「5軸マシニングセンタ」の特徴や従来の横型・立型のマシニングセンタとの違いについては前ページ「5軸マシニングセンタについて」にてご紹介しました。
3DCADによるデータが、素材の強度などを踏まえた上で立体として成立するものであれば、たとえどのような複雑な形状であっても削り出す事ができるのが「5軸マシニングセンタ」です。実際の現場では以下のような加工を行う際に用いられています。
- 多面にわたって加工が必要な製品
- 各面間の精度が非常に微細で、工程を分ける事ができない製品
- 5軸マシニングセンタを利用する事で、飛躍的に加工工程が短縮できる製品
- 同時5軸加工でなければ加工不可能なほど複雑な形状の製品

一例として、水中用一眼レフカメラ・ビデオカメラの「ハウジング」が挙げられます。「ハウジング」とは水中用カメラの防水ケースです。一眼レフカメラ・ビデオカメラを、このハウジング内に収める事で、水中でも陸上と同様に使う事ができるオプションです。このハウジングはメーカー各社のモデルに適合するように作られており、そこには些細なズレも許されません。ほんの小さなサイジングのズレが浸水を招いてしまうからです。しかし、一眼レフカメラ・ビデオカメラの形状にピッタリと合致し、かつかさばらないものを製作するのは至難の業です。また水中での使用という事を考えれば、多数の板を接着するような作りでは不安が残ります。最低限の継ぎ目でカメラを覆い、浸水を防がなければならないのです。
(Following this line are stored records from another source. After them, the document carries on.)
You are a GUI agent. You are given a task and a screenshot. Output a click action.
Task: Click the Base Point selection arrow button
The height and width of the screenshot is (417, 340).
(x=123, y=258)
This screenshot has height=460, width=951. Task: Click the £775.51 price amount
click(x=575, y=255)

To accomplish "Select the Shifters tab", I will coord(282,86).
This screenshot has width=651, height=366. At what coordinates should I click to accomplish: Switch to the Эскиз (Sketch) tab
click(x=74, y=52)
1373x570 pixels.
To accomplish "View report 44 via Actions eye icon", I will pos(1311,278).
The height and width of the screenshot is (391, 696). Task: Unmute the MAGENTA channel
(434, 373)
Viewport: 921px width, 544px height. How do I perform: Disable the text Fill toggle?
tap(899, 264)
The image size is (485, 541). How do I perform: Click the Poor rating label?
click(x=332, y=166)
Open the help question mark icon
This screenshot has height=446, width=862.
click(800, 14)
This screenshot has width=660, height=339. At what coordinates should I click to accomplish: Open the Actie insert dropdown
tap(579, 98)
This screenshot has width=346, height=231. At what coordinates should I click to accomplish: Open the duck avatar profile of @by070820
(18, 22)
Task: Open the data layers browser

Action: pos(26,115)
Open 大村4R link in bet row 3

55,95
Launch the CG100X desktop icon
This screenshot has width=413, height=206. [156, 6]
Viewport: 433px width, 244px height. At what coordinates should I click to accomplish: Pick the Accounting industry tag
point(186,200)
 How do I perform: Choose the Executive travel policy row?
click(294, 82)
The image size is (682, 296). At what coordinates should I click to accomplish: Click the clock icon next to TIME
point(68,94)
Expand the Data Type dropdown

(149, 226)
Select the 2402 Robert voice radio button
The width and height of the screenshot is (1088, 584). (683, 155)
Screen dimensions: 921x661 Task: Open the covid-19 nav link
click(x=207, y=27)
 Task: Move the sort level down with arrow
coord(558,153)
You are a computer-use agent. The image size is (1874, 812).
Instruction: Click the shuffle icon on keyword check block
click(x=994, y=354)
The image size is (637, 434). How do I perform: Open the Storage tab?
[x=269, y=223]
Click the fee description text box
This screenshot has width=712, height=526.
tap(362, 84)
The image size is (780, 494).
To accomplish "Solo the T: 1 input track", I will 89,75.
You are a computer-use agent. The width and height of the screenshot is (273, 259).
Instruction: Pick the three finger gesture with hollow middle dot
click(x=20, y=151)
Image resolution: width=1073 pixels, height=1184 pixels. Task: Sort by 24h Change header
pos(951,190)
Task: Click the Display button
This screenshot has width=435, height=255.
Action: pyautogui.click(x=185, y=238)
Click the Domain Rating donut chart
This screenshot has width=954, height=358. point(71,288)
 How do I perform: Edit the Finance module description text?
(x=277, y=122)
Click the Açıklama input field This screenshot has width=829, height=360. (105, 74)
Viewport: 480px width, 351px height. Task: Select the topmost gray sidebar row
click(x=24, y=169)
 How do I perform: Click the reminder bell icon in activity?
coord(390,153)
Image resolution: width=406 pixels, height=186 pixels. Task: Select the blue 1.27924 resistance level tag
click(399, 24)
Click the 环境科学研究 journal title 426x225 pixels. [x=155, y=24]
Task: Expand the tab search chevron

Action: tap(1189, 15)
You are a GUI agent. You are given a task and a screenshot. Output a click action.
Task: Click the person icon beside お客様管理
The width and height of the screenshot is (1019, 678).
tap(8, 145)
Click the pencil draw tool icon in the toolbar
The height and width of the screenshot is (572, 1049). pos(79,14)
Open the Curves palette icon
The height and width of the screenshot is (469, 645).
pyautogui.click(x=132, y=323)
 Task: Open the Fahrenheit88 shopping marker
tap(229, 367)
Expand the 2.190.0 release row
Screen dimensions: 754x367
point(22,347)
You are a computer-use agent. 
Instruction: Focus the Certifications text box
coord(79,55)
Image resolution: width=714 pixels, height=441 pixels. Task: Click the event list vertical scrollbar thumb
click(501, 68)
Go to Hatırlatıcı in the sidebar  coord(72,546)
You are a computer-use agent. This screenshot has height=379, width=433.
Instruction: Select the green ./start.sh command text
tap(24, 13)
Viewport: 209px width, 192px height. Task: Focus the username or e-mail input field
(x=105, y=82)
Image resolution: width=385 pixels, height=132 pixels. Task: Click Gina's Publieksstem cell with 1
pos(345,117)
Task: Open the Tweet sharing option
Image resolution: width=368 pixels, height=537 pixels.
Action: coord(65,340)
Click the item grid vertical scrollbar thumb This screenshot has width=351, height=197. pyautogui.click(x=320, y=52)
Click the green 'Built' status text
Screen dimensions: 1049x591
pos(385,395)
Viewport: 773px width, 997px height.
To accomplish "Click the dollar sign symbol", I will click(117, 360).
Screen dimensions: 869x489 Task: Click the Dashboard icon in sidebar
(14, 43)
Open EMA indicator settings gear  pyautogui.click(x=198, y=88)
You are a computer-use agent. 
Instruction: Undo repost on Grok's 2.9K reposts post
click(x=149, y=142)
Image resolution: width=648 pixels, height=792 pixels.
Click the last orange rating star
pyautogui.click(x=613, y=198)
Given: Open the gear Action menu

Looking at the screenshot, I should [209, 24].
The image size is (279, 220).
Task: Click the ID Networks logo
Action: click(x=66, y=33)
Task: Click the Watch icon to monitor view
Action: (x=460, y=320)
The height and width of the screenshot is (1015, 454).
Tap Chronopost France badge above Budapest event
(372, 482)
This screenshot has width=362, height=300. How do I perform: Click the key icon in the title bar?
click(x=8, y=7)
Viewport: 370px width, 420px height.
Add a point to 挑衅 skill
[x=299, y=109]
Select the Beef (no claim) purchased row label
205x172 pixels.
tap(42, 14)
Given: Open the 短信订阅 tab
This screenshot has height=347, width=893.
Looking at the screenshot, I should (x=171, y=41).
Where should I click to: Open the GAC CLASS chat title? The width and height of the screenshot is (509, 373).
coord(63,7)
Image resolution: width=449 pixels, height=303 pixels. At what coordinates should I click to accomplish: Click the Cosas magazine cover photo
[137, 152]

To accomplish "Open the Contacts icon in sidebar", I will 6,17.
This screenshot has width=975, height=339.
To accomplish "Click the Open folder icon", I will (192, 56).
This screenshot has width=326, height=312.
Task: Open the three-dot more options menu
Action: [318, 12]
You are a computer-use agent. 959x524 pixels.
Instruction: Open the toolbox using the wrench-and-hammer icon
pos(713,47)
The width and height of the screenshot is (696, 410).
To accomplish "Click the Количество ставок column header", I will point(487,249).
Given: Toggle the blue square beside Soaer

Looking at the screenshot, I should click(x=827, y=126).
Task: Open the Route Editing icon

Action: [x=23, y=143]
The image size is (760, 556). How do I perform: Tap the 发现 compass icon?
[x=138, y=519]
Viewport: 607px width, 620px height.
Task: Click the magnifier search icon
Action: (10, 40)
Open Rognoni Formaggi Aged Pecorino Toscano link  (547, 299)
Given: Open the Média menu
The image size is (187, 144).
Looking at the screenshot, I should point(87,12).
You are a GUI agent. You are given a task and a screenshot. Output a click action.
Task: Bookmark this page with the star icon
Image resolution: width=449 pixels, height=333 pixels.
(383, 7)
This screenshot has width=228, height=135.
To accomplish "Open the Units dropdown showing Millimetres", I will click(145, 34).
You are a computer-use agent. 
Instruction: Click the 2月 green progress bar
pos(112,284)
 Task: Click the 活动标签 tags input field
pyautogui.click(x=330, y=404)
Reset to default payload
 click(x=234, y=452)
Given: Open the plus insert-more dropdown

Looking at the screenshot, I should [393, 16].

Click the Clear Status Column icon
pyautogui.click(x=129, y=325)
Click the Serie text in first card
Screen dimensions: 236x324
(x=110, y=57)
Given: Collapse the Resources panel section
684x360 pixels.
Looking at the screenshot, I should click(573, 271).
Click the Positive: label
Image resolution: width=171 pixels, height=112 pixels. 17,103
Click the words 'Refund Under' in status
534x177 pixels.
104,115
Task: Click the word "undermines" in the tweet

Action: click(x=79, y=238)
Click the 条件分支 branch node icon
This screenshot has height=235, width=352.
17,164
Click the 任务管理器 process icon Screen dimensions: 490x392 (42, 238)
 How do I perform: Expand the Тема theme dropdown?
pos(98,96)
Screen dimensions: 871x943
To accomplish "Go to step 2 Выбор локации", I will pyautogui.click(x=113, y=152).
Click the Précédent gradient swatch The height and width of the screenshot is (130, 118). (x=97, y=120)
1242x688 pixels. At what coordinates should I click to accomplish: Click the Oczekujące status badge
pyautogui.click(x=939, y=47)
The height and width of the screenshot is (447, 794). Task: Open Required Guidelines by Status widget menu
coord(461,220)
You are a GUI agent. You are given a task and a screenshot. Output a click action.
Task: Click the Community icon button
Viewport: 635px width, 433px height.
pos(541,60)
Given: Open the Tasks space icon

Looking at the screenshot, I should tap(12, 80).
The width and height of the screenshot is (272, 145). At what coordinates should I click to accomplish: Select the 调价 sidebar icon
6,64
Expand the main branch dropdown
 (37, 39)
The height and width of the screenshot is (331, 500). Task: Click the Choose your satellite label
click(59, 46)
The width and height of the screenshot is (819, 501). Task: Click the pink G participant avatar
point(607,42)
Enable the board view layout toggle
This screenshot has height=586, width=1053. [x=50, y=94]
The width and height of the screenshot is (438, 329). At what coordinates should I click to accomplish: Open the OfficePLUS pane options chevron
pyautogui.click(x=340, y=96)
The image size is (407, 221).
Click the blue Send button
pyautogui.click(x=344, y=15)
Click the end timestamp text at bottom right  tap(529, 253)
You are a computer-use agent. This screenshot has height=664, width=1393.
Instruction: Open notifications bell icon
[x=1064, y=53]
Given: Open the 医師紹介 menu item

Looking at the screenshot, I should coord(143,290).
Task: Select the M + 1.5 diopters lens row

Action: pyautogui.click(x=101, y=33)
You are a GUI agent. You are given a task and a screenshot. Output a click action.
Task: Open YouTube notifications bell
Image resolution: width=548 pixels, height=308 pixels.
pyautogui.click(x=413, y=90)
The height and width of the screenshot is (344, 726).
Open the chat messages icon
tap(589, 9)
このハウジングの加工を可能としたのが「5軸マシニングセンタ」です。3DCADによる設計図通りに耐腐食アルミ合金を削り出し、ハウジングに必要とされる多面にわたる複雑精緻な加工を実現します。同じ作業を人の手で行えば、とてつもない時間とコストがかかる事になります。現在のところ、コストパフォーマンスを考えれば「5軸マシニングセンタ」での加工に勝る良策はありません。